Since the 1990s, he has also recorded and performed with a diverse range of artists including Yo Yo Ma, Joe Cocker, The Kinks, Red Hot Chili Peppers, George Clinton, King Crimson, Everclear, and Ry Cooder. He has guested on Perla Betalla's debut album, Lili Haydn's Lili, Loup Garou's Dobb's Ferry, and Sara Sant'Ambrogio's Dreaming.

In the 1990s and early 2000s, he played piano in a jazz-inflected group that also featured Lili Haydn on violin, Martin Tillman on cello, and Satnam Singh Ramgotra on tablas. They released a self-titled CD under the name Luciana's Wish.

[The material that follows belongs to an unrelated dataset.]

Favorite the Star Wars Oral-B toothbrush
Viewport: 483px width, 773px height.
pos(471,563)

In 2000, under the name Tryptich, they released an album of cover songs called Curio, with vocals by Angela McCluskey.

==Music for film==

In recent years, he is perhaps best known for his compositions for films, which include the following:
- Olympia (2019)
- At Eternity's Gate (co-composer, 2018)
- Jane Fonda in Five Acts (2018)
- The Visit (2015) ("epilogue theme")
- Wish You Well (2013)
- Violet and Daisy (2013)
- Firelight (2012)
- The Music Never Stopped (2011)
- New York, I Love You (2010)
- Conviction (2010)
- W. (2008)
- The Other Boleyn Girl (2008)
- The Diving Bell & The Butterfly (2007)
- Superheroes (2007)
- Year of the Fish (2007)
- Everything is Illuminated (2005)
- The Swimmers (2005)
- Kill Your Darlings (2004)
- Issaquena (2002)

In addition, he composed a special centenary score for The Battleship Potemkin in 1995.

==Personal life==

Cantelon's mother was a trumpeter in the Philadelphia Symphony, and his father was an evangelistpreacher. His brother is the multi-talented photographer/artist/writer/musician/activist, Lee Cantelon.

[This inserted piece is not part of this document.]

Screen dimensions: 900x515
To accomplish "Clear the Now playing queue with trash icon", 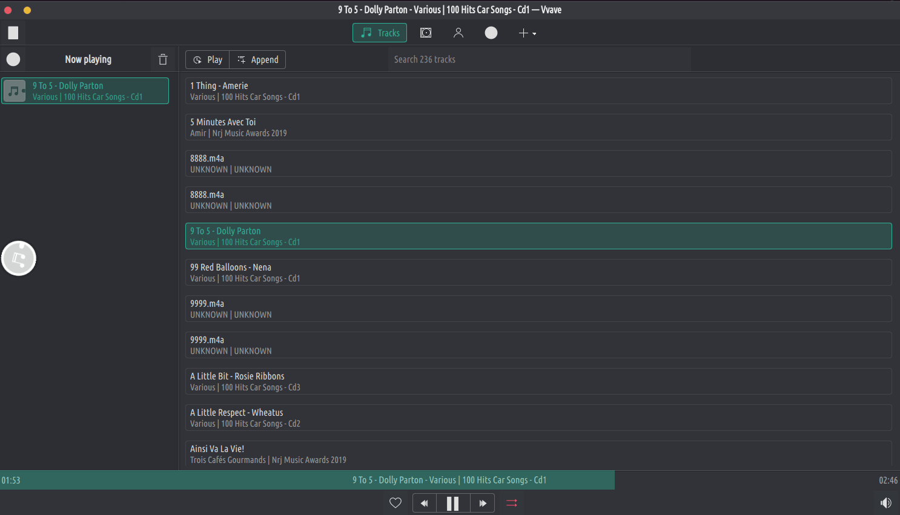I will click(x=162, y=59).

At age 17, Cantelon had a serious bicycle accident which left him in a coma. When he emerged from the coma a month later, he had significant amnesia. As a result, he had to relearn his musical skills.

Cantelon is married to Wild Colonials vocalist, Angela McCluskey. When they were in their early 20s, they met in London at the Star of India, where he was playing, and she was dining with British actor Hugh Grant. McCluskey died following surgery for an arterial tear, on 14 March 2024, at the age of 64.